La parole à Gérard Bauvert, président d’honneur du Comité international contre la répression (Cicr), pour la défense des droits syndicaux et politiques.
Par la rédaction d’IO
Bientôt 9 mois que Christian Tein et ses camarades sont en prison, où en est-on de la campagne ? Quelle est la situation ?
Gérard Bauvert : Plusieurs centaines de militants de différents horizons ont répondu à l’appel que nous avons publié, qu’il s’agisse de députés et dirigeants de LFI, de responsables kanak en France, du comité de défense des prisonniers, de militants syndicalistes à titre individuel, des intellectuels…
Sans oublier les principaux dirigeants syndicaux de Guadeloupe et de Martinique. C’est très important. Il y a également des initiatives locales organisées par le comité de défense des prisonniers, leur entourage devant les prisons de l’Hexagone.
Plusieurs organisations y participent et bien entendu partout où ils le peuvent, les membres du Cicr y sont. Nous avons organisé avec des signataires de l’appel une conférence de presse à la Bourse du travail de Paris qui a été relayée. En ce qui concerne les démarches auprès du ministère de la Justice, aucune réponse ne nous est parvenue. C’est un cynisme abyssal pour ne pas dire plus.
Et maintenant ?
G. B. : Nous avons à faire à la raison d’Etat, les militants ont été de fait kidnappés, menottés, mis dans des avions et incarcérés à 17 000 km de leur foyer. Constatons qu’alors qu’un certain nombre de discussions ont lieu, le président du FLNKS, Christian Tein, croupit dans une prison à Mulhouse, de même pour ses camarades, dispersés sur tout le territoire du territoire français.
Cela rappelle ce qui s’est passé en son temps avec Toussaint Louverture et depuis, ces pratiques de l’Etat colonial n’ont jamais cessé (déportation de militants indochinois, algériens, guadeloupéens, martiniquais, guyanais, réunionnais et d’autres).
Pour ses œuvres de basse police, l’Etat colonial jouit de la complicité des médias.
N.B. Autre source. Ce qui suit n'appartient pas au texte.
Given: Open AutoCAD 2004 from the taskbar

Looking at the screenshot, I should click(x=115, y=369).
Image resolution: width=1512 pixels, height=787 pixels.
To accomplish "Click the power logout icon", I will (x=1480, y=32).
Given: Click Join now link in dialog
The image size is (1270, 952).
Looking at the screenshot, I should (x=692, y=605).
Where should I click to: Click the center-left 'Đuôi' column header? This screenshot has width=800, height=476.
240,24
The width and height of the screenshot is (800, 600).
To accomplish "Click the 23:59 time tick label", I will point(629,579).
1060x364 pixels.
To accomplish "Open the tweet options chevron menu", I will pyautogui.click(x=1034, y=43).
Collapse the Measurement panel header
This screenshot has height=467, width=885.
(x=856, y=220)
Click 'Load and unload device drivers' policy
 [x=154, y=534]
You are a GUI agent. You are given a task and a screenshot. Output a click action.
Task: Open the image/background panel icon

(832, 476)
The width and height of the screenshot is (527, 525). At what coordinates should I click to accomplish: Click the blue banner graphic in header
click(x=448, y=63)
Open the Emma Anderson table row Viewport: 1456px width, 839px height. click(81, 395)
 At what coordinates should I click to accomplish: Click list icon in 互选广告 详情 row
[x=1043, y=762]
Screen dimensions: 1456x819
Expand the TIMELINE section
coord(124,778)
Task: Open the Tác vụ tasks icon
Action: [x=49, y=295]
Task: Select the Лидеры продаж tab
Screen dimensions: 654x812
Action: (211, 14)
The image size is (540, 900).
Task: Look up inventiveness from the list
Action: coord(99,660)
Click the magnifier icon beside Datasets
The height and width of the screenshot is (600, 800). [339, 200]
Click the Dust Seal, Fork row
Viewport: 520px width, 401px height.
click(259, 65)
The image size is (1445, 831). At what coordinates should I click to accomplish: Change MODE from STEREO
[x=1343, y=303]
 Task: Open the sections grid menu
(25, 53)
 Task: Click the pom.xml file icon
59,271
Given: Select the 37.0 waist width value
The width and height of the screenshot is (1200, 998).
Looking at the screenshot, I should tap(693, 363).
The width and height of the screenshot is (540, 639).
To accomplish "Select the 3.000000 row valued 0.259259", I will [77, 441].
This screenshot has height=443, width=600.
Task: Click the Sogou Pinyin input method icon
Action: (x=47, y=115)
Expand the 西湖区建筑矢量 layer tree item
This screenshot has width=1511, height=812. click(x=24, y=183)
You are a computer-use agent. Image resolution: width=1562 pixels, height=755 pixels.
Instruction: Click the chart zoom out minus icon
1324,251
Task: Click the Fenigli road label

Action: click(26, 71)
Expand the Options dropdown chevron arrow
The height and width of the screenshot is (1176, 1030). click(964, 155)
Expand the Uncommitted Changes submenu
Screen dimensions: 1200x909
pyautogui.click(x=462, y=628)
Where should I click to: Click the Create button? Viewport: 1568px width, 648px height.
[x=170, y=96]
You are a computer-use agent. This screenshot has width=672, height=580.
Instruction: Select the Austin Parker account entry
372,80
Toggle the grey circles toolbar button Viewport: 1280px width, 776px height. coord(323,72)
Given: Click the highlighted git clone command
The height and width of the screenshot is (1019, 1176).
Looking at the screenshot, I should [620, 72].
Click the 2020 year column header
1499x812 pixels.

Après les calomnies d’usage au début du rapt, un mur de silence est édifié autour des prisonniers qui trouve des relais grâce à diverses complicités. C’est le mot qui convient. Beaucoup préfèrent regarder ailleurs.
Détenir des prisonniers politiques, des militants, au secret depuis 9 mois est un acte de despotisme avéré qui n’a rien à envier à certains régimes dictatoriaux. J’observe que ces régimes sont régulièrement dénoncés par de nombreuses organisations, des personnes de renom et à juste titre.
Mais quel silence quand il s’agit des exactions du système colonial français ! On l’a d’ailleurs vu, pour mémoire, avec l’agression dont a été victime Elie Domota, leader du LKP, il y a trois ans de la part de la gendarmerie en Guadeloupe.
Nous refusons la criminalisation du combat politique qui n’est qu’un prétexte pour se débarrasser des opposants. Le Cicr, qui existe depuis 50 ans, ne s’est jamais incliné devant la raison d’Etat, quel que soit cet Etat. Au cours des décennies, nous nous sommes mobilisés sur tous les continents sans exception. Cela avec des moyens très limités.
Alors, nous allons amplifier la campagne pour la libération de Christian Tein et des emprisonnés du CCAT (Comité de coordination des actions de terrain). Nous renouvelons notre appel aux forces politiques, démocratiques, aux organisations du mouvement ouvrier, à tous ceux qui refusent d’abdiquer.
Chacun devrait se rendre compte qu’en défendant Christian Tein et ses camarades, nous nous défendons nous-mêmes, nous défendons notre propre liberté. A un moment où les ardeurs guerrières se manifestent ouvertement, dangereusement, où les menaces se précisent, refuser la raison d’Etat pour les prisonniers politiques kanak, c’est à l’évidence nous protéger nous-mêmes de l’arbitraire qui ne cesse de croître.
Par conséquent, nous continuons et nous avons l’intention de nous faire entendre par les autorités coloniales françaises en l’espèce par le ministre de la Justice. La défense des prisonniers politique kanak n’est pas une option. C’est un devoir sacré. Leur place est chez eux en liberté. Le peuple kanak et lui seul a le droit suprême et imprescriptible de choisir son chemin.